Am I doing something wrong???
And one more question. Which corpus should I pass as input to learn-bpe.lua? It gives me an error in preprocess.lua if I train pbe with tokenized corpus with case_feature option. Should it be the original corpus or tokenized without case_feature and after that lowercased?
regards!
I have my bpe model and I used it in tokenization step. Later I trained the model and I made translation with tokenized dataset. The translation is the following:
It seems you did not tokenize with -joiner_annotate. You should set this flag whenever you use BPE.
When using -detokenize_output you should set detokenization options that depend on your target tokenization. In your case: -tok_tgt_case_feature. When you will apply 1., you should also set -tok_tgt_joiner_annotate.
Is previously tokenized with bpe and with case features annotations like training and development sets used to train the model.
When I make the translation with tok_tgt_joiner_annotate it works ok (all lowercased) but when I add tok_tgt_case_feature option, lua gives me the following error:
[12/12/17 12:07:18 INFO] Using GPU(s): 1
[12/12/17 12:07:18 WARNING] The caching CUDA memory allocator is enabled. This allocator improves performance at the cost of a higher GPU memory usage. To optimize for memory, consider disabling it by setting the environment variable: THC_CACHING_ALLOCATOR=0
[12/12/17 12:07:18 INFO] Loading '/home/German/datasets/Lingvanex/EN-ES/sciling-corpus/exp17_12_11/models/_epoch19_3.83.t7'...

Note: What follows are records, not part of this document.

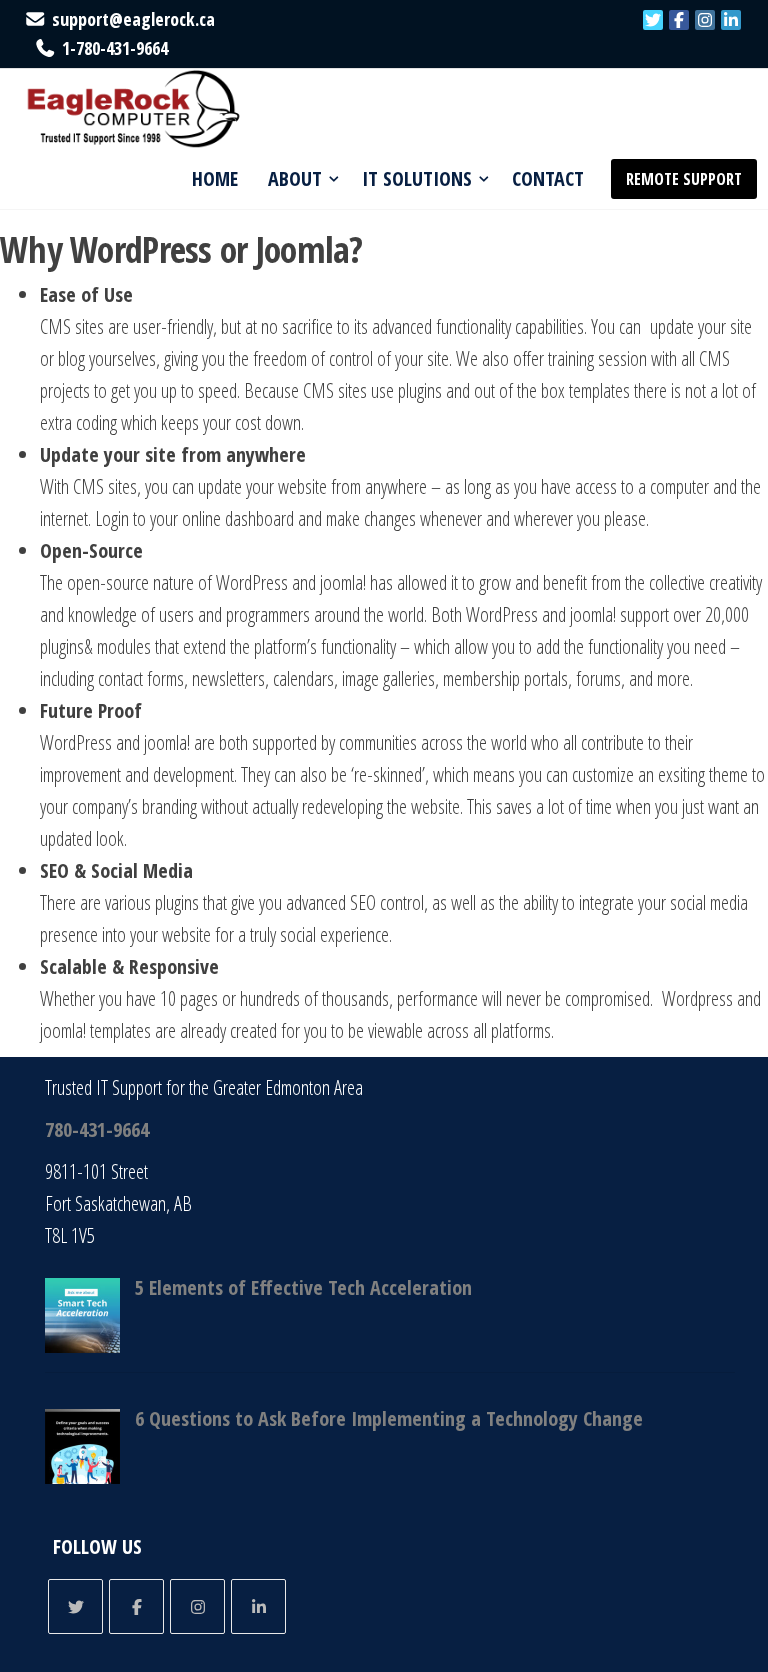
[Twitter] (653, 20)
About (295, 178)
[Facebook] (679, 20)
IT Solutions (417, 178)
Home (215, 178)
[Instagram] (705, 20)
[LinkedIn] (731, 20)
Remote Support (684, 179)
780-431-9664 (97, 1129)
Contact (548, 178)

[12/12/17 12:07:19 INFO] Model seq2seq trained on bitext
[12/12/17 12:07:19 INFO] Using on-the-fly 'space' tokenization for input 1
[12/12/17 12:07:19 INFO] Using on-the-fly 'space' tokenization for input 2
/home/torch/install/bin/luajit: ./onmt/utils/Features.lua:61: expected 1 target features, got 2
stack traceback:
[C]: in function 'assert'
./onmt/utils/Features.lua:61: in function 'check'
./onmt/utils/Features.lua:87: in function 'generateTarget'
./onmt/translate/Translator.lua:288: in function 'buildData'
./onmt/translate/Translator.lua:524: in function 'translate'
translate.lua:230: in function 'main'
translate.lua:353: in main chunk
[C]: in function 'dofile'
/home/torch/install/lib/luarocks/rocks/trepl/scm-1/bin/th:150: in main chunk
[C]: at 0x00405d50
The translated output without detokenize_output is ok, it is like:
tom│C is│L chewing│L something│L ■.│N
It is annotating correctly capital letters and jointers. The problem is with detokenization, because lua doesn’t accept tok_tgt_case_feature.